The mediocre talent just never hits the high notes that the top talent hits all the time.
As an engineer/technical manager with some of the worlds largest networks under my belt, I’ve repeatedly seen what Joel said proven out in practice, and I will be naming names, because it helps to be specific. At UUNET, I worked with people like Juzer, Najam, Bill Barns, Louie Mamakos, Parantap, Andrew Partan, Joe Malcolm, Mike O’Dell, Tim Smith et al. When I was at AOL, I had the privilege of working with folks like Hung Le, Dr. Wu, Rich Colella, Mark Muehl, John Schanz, JR Mitchell, Girija, et al. At my current gig, I can’t even write down the full set of people before this becomes too long – folks like Warren, Jon, Bikash, Eiichi, Paul S, Paul G, Stephen S, Beck, Steve P and W, Sergei, Nicolas G, Johnny J and the rest of the folks on the infrastructure and operations teams. At Level (3), a company I’ve never worked for, but whose engineering and architecture folks I am familiar with, there are engineers like Shane Amante, Nasser, Tozz, Scott Madley, Epperson, Dr. Gibbings etc. These engineers (I am naming a few representative examples), have repeatedly done things that the vast majority of people I am familiar with in the networking world – simply could not do. They have done work, which in design and execution would be beyond normal people. This is not an exhaustive list of networking talent – it would be the height of hubris to think that this is the entirety of the talent pool, but what are the chances of those level of individuals working on your network? Slim at best. Best in the world infrastructure needs best in the world people. There is simply no way around that.
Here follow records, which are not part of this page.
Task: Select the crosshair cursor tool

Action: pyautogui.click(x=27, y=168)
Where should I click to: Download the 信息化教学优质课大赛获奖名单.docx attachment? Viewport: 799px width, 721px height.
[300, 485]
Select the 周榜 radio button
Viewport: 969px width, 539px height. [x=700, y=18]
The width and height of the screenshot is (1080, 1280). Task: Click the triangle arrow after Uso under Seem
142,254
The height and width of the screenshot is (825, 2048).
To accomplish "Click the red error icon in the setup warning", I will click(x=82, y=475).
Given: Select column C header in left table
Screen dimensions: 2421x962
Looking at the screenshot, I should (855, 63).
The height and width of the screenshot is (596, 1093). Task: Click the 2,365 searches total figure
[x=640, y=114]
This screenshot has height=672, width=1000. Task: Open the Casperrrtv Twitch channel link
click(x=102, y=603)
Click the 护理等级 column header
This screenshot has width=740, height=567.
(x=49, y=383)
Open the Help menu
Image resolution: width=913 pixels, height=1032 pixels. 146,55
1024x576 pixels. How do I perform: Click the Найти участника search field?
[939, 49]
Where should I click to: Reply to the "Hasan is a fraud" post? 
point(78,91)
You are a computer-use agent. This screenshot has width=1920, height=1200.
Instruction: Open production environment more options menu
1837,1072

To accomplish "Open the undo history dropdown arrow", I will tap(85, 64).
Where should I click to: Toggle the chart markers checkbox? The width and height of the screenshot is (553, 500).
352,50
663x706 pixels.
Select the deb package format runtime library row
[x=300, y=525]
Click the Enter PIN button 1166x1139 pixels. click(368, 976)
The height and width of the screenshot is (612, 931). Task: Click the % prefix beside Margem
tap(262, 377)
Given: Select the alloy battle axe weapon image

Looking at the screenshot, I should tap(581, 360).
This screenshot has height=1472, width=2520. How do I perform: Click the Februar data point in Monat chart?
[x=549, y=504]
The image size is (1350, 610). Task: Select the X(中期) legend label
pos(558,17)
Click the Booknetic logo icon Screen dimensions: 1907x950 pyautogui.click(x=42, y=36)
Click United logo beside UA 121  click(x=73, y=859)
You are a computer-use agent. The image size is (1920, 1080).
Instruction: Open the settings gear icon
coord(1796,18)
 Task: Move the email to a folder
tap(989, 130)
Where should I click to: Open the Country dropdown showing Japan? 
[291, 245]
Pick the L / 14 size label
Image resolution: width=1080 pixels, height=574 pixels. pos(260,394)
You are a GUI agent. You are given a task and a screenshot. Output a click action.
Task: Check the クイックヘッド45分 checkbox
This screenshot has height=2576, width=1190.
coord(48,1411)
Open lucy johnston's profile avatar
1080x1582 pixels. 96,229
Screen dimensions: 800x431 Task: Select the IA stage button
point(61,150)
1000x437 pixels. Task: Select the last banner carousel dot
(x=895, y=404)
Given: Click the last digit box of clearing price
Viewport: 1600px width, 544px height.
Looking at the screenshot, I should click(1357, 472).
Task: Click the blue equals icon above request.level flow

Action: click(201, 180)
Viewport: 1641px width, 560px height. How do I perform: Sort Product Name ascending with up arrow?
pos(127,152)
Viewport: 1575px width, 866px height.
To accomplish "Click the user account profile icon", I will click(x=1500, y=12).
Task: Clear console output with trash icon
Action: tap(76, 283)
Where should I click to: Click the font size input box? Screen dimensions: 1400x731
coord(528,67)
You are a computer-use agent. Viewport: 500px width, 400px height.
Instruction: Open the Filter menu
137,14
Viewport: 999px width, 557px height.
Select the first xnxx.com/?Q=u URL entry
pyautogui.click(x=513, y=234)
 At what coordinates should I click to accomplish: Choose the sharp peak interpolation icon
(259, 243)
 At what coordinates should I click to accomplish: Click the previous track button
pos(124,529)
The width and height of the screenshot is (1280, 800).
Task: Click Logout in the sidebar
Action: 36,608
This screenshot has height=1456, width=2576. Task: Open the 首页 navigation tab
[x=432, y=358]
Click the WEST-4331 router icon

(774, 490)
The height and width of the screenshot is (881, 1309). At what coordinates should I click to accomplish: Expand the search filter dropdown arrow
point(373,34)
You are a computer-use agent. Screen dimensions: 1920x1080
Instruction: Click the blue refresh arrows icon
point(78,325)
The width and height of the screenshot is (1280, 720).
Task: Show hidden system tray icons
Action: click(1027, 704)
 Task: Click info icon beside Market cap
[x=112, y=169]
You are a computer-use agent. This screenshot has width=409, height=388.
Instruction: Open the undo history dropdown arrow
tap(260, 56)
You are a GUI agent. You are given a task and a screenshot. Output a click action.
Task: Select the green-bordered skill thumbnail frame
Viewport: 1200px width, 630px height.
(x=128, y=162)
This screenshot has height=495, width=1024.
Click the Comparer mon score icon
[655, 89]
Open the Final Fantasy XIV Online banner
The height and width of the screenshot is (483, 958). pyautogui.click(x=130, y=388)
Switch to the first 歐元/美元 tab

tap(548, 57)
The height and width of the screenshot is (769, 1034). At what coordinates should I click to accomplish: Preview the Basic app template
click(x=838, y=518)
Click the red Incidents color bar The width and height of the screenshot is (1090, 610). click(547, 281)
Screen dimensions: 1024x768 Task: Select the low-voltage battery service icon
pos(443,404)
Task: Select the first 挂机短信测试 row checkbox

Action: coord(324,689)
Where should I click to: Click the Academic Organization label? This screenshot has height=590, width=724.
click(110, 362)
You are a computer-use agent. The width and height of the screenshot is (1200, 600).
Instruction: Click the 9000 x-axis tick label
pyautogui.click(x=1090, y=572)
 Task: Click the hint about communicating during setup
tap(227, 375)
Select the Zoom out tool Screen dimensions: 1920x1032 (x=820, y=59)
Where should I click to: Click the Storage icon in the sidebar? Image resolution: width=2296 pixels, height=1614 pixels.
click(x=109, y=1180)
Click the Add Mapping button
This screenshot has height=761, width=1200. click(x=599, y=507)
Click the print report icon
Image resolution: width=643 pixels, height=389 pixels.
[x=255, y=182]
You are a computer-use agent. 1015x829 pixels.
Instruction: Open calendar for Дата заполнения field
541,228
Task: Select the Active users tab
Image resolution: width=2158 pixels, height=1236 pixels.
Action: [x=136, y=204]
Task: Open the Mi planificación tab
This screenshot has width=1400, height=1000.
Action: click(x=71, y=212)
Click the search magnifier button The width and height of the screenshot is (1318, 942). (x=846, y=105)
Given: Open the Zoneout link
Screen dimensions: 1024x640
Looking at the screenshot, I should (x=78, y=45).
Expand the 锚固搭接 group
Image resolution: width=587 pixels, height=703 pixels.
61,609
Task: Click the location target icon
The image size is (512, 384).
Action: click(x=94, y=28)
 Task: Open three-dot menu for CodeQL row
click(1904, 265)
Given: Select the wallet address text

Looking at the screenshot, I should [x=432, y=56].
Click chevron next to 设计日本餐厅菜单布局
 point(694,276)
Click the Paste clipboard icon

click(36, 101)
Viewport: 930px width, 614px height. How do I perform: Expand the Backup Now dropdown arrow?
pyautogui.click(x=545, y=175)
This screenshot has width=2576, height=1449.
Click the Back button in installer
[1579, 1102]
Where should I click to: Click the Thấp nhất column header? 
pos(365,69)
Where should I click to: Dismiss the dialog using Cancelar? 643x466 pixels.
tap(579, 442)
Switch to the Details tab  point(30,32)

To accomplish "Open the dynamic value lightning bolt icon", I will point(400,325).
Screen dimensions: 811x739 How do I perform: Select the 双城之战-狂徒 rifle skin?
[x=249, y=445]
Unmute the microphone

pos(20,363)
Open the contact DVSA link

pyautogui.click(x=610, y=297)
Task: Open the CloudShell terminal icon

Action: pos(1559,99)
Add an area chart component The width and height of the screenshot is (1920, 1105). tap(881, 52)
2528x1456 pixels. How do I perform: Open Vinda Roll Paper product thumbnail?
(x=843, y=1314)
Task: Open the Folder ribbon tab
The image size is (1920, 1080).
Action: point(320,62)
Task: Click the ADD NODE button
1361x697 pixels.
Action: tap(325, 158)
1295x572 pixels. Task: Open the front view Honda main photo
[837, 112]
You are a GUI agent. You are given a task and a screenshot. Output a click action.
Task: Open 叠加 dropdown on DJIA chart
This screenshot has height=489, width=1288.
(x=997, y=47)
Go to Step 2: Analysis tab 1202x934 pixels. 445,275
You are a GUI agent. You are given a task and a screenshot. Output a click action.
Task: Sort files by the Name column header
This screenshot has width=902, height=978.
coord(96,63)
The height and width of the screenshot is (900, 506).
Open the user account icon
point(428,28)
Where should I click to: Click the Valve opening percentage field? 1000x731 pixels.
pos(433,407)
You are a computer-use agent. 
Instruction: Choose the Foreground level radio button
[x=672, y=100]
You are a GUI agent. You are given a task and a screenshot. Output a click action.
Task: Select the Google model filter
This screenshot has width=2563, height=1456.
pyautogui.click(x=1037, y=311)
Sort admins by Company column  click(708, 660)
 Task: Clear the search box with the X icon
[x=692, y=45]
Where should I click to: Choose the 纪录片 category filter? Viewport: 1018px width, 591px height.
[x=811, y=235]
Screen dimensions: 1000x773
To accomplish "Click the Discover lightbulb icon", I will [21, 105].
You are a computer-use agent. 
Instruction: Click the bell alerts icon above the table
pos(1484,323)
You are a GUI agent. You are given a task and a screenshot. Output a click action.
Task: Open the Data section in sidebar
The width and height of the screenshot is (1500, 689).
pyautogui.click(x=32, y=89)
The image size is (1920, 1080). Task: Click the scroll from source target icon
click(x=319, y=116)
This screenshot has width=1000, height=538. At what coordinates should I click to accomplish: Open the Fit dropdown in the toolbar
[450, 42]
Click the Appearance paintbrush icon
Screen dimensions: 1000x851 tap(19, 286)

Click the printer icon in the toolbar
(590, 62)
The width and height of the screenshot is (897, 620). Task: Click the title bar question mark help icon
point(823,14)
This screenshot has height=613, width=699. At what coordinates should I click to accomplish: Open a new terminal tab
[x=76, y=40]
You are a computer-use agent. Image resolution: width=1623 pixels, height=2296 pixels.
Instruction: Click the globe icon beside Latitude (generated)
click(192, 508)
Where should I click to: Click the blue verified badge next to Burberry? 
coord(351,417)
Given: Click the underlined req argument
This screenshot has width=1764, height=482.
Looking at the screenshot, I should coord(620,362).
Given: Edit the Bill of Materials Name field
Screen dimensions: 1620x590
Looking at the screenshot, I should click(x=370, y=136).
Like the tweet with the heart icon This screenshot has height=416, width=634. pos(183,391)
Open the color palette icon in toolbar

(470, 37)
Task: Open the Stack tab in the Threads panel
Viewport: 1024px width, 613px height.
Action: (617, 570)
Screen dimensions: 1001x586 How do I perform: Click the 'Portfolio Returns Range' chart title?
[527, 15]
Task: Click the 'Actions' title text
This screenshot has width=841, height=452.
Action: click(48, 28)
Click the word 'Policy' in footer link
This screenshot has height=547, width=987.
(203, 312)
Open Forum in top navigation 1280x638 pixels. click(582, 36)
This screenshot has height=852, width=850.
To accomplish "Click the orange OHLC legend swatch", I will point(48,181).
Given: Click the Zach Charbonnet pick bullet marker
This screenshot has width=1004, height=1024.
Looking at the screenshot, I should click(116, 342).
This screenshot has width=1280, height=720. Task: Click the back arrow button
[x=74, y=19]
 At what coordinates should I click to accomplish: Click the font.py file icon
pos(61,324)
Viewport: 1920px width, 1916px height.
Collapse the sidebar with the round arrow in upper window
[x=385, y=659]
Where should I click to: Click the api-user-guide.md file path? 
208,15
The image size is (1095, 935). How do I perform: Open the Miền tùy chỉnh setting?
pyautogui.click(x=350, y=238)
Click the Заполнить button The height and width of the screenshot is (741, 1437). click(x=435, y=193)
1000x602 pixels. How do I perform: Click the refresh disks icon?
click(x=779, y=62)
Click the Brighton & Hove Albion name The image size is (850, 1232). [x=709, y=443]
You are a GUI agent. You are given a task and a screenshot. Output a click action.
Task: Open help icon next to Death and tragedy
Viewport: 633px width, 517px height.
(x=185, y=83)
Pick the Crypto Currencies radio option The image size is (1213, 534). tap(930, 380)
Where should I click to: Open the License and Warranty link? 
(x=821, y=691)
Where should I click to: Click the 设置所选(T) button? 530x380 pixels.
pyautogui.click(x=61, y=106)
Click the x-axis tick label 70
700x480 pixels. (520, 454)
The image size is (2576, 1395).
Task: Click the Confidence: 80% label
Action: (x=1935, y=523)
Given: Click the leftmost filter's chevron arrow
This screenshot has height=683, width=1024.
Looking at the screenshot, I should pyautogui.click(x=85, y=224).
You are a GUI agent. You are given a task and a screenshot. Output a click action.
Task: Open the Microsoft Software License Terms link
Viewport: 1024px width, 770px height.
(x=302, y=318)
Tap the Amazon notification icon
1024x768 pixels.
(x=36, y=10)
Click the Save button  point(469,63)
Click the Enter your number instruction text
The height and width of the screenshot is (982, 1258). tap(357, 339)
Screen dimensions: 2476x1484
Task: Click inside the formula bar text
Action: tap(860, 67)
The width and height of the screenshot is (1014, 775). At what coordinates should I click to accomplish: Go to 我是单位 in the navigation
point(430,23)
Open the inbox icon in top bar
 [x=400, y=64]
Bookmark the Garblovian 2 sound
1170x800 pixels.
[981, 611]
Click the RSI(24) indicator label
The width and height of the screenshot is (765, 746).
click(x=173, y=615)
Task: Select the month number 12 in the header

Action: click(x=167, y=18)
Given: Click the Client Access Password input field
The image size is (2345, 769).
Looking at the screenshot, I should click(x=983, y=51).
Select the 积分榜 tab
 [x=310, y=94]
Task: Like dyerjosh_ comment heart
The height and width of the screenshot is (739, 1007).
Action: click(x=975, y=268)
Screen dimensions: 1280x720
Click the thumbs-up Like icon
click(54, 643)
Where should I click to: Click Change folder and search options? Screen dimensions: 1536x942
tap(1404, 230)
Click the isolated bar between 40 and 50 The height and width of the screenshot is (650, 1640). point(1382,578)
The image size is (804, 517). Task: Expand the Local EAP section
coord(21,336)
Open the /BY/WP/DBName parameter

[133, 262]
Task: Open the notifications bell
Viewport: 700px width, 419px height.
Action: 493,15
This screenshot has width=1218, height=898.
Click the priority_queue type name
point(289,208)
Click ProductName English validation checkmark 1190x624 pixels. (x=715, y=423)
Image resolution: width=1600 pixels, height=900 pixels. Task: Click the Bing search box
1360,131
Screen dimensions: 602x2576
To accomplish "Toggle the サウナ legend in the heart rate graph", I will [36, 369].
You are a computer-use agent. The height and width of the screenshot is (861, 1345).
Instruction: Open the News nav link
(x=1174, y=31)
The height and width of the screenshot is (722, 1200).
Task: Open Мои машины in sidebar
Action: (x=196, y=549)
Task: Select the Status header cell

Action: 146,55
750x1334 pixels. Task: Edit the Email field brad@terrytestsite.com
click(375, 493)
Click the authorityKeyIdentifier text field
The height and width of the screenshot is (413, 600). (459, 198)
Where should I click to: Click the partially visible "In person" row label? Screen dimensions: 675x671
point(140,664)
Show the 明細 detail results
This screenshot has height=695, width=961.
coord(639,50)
For companies that are in the telecom space, hiring second rate people will get you third rate networks. If you are going to compete on basis of your infrastructure, you should be able to back that up with the appropriate people. To back it up with appropriate people, the executive management needs to read and understand what this is about. If they don’t, someone should send them a brief on Quark which Joel mentions in his post I quoted earlier.